I. Translation Methods


All books featured on the LitMT website were translated using large language models, more specifically the GPT-3.5 family and GPT-4 . We are planning on adding more options in the future (such as *nllb-200-distilled-600M* with post-editing). Further details regarding the translation methodologies can be found in the expandable sections below.

The total cost of translations so far is about $675 (excluding current and future retranslations).

II. Quality Checks


Currently, the LitMT collection, contains $318$ different language pairs, though not all are uploaded on the website. This includes rare pairs like Catalan-to-Japanese or Serbian-to-Korean, which are difficult to evaluate. Our translation approach is passage-based, involving around $1,800$ tokens per passage. Consequently, we cannot employ automatic quality estimation metrics, such as **CometKiwi,** which are typically designed for shorter sequences of up to 512 tokens. Moreover, conventional metrics such as BLEU, known for their inherent limitations (Reiter, 2018; Mathur et al., 2020, Kocmi et al. 2021), necessitate a hypothesis for comparison β€” gold translation. This presents a challenge for us, as our focus is on bringing new, previously untranslated works to light, and thus we lack access to the gold translations. Given these constrains we use simplified filters to identify passages with serious issues:

We also conduct visual inspection of the uploaded translations. This won’t, of course, help us identify translations of terrible quality, but it will help us filter out instances that are clearly of poor quality even though they passed all the checks listed above (e.g., examples where the model clearly mixed languages).
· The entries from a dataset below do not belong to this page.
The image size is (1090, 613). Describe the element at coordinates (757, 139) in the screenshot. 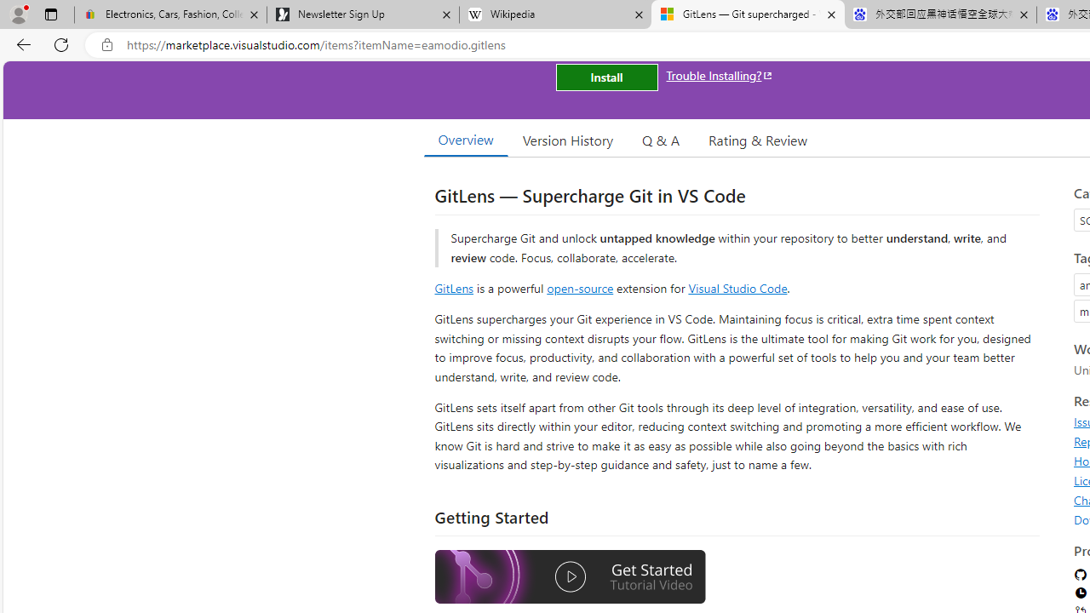

I see `'Rating & Review'` at that location.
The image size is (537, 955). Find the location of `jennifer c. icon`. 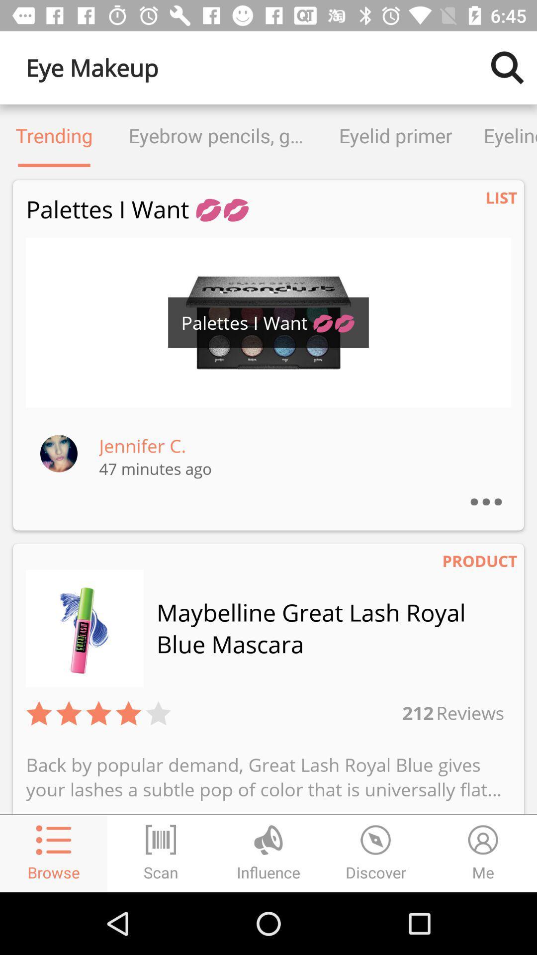

jennifer c. icon is located at coordinates (142, 445).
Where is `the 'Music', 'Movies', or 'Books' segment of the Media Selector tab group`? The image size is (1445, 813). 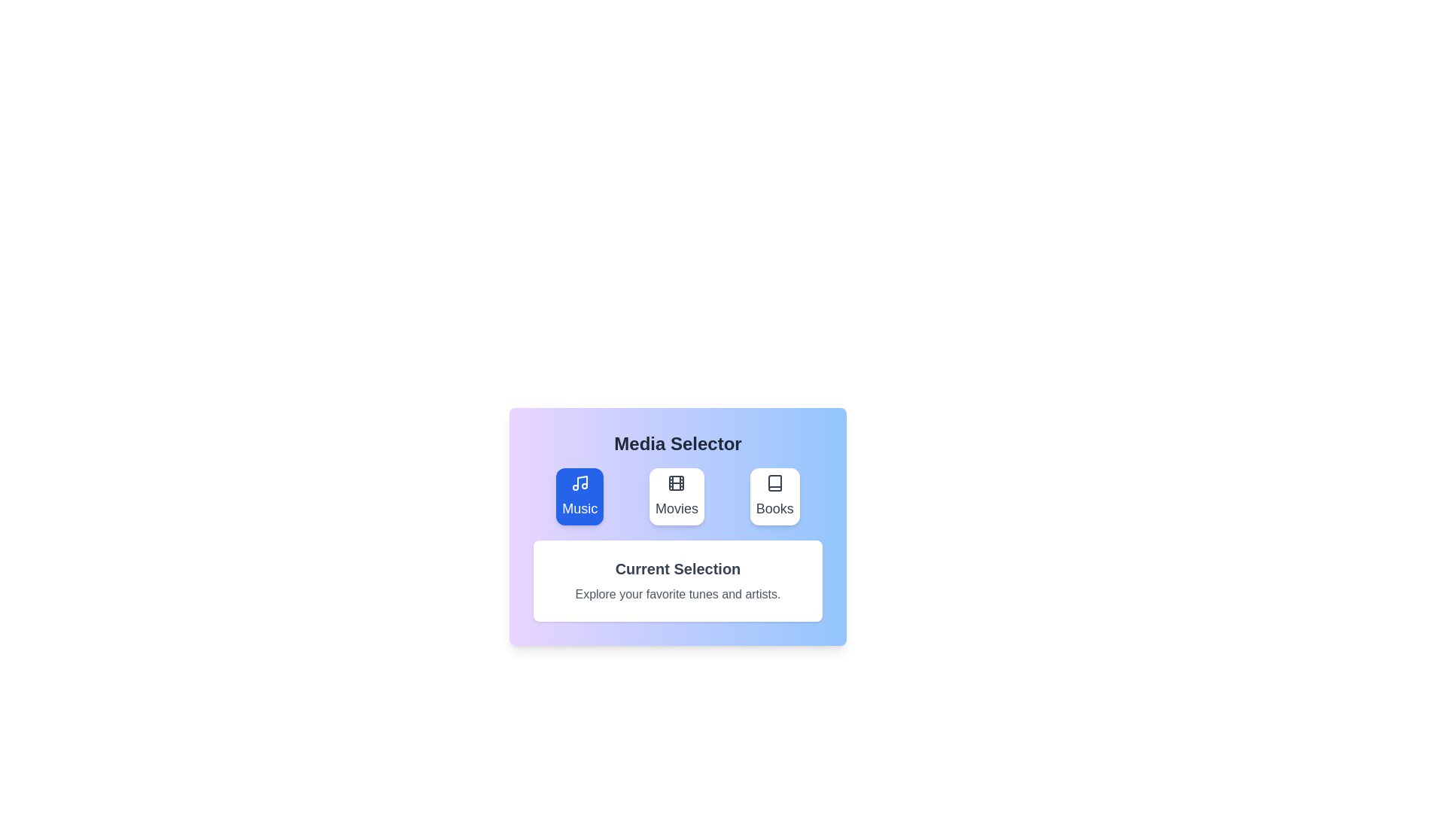
the 'Music', 'Movies', or 'Books' segment of the Media Selector tab group is located at coordinates (677, 496).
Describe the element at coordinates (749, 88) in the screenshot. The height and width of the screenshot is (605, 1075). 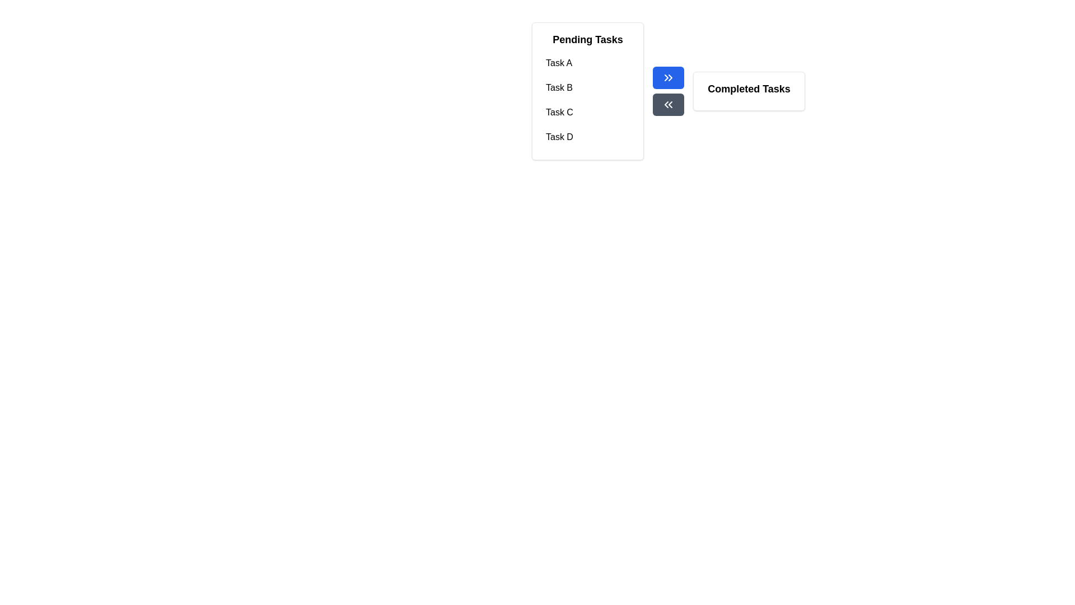
I see `the bold text header labeled 'Completed Tasks' which is styled with a large font size and located within a white box with rounded corners` at that location.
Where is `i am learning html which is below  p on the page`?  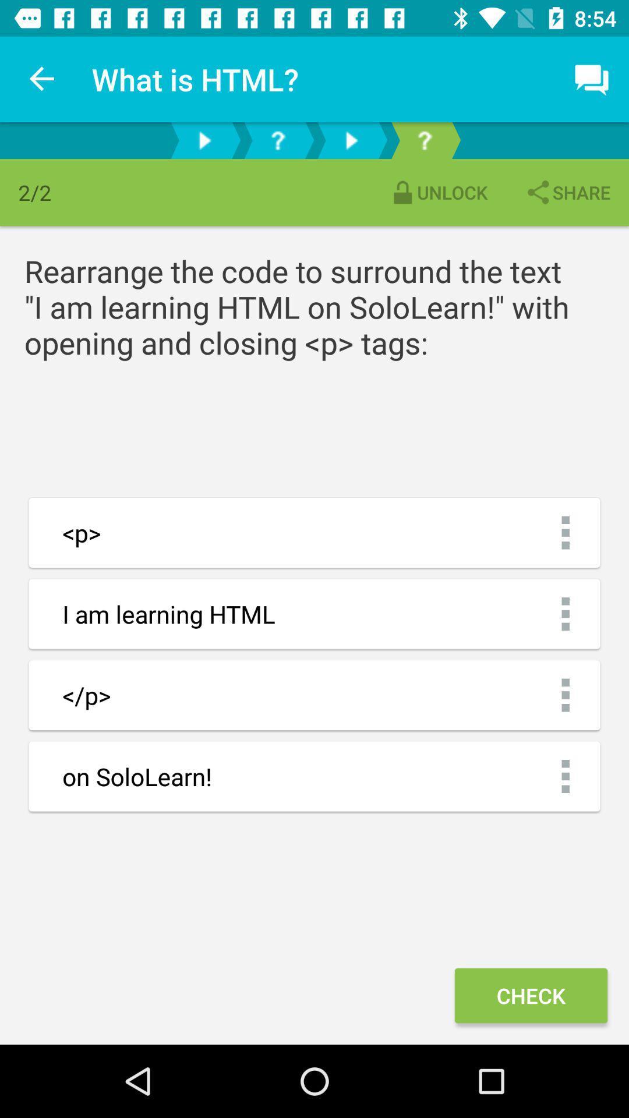
i am learning html which is below  p on the page is located at coordinates (315, 613).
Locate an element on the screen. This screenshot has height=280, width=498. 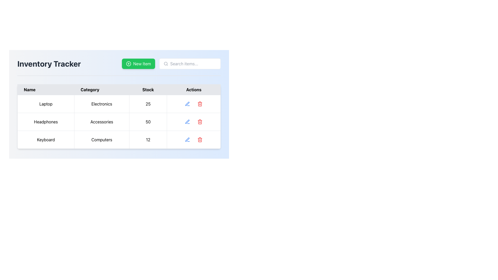
the 'New Item' text label which is styled in white font on a green background, part of a button-like structure located near the top center of the interface is located at coordinates (142, 63).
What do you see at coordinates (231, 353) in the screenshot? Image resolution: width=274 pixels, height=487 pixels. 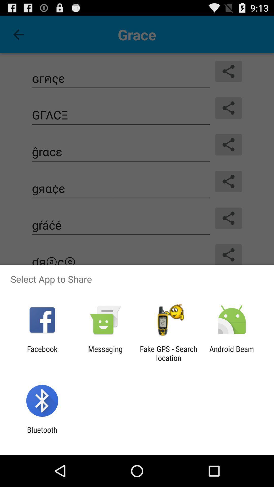 I see `icon at the bottom right corner` at bounding box center [231, 353].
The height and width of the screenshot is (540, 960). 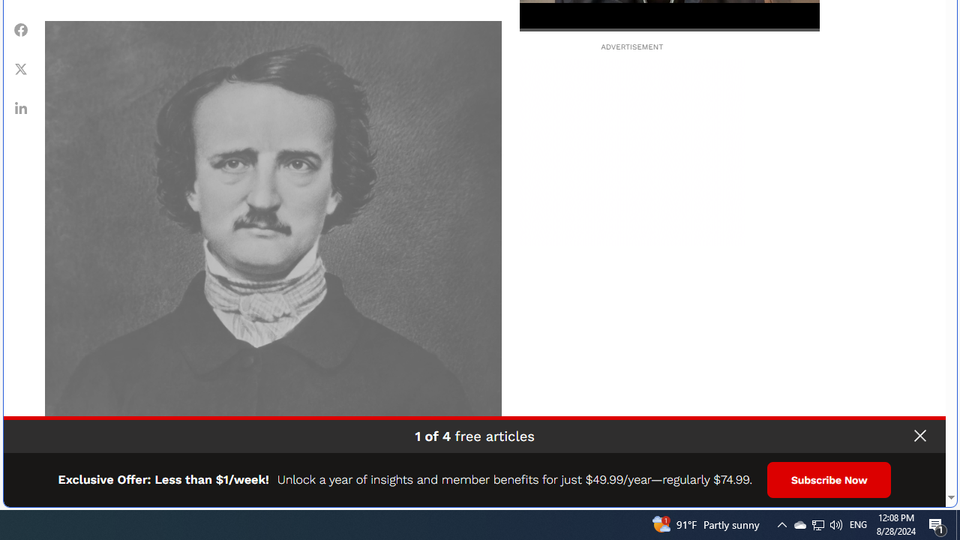 What do you see at coordinates (21, 68) in the screenshot?
I see `'Share Twitter'` at bounding box center [21, 68].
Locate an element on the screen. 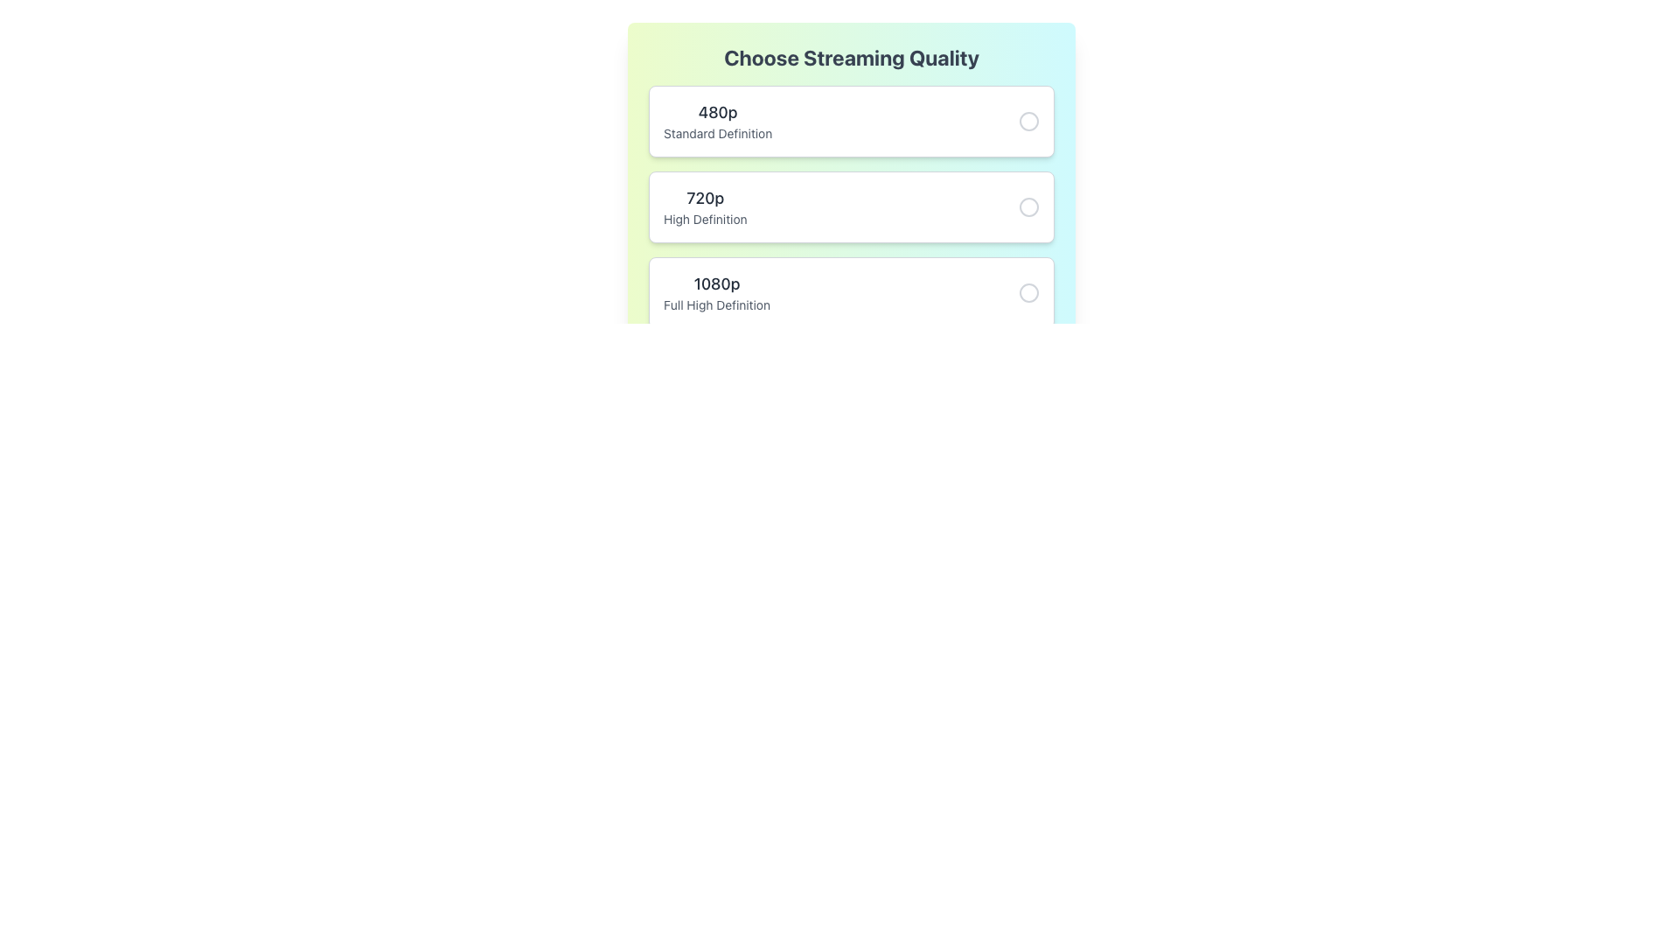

Note that we could have also try using a quality estimation model (i.e., model which does not require references), like the CometKiwi mentioned above, with a sliding window (as we cannot fit the entire passage). However, that would produce only approximate scores (with potential errors) and may result in more inaccurate scores for low- than high-resource languages.

III. Translation Issues


So far, we have translated a total of $18$ books,* encompassing drama and prose. The translations were done in two batches. The first batch consisted of $11$ books, initially translated using predominantly GPT-35-turbo (azure). The second batch, comprising $7$ books, was primarily translated with GPT-3.5-turbo-16k (openai). However, translations into Mongolian, Tamil, Hausa, Urdu, Bengali, and Hindi in the second batch were exclusively done using GPT-4 (openai). In this discussion, we focus on this initial translations by the GPT-3.5 family and the translations by GPT-4. Since then we begun the process of retranslating certain passages where issues were identified, but these retranslations are not included in our current analysis.

model πŸ€– api πŸ–₯️ context πŸ“• ***batch-***1️⃣ [11 books] ***batch-***2️⃣ **[7 books]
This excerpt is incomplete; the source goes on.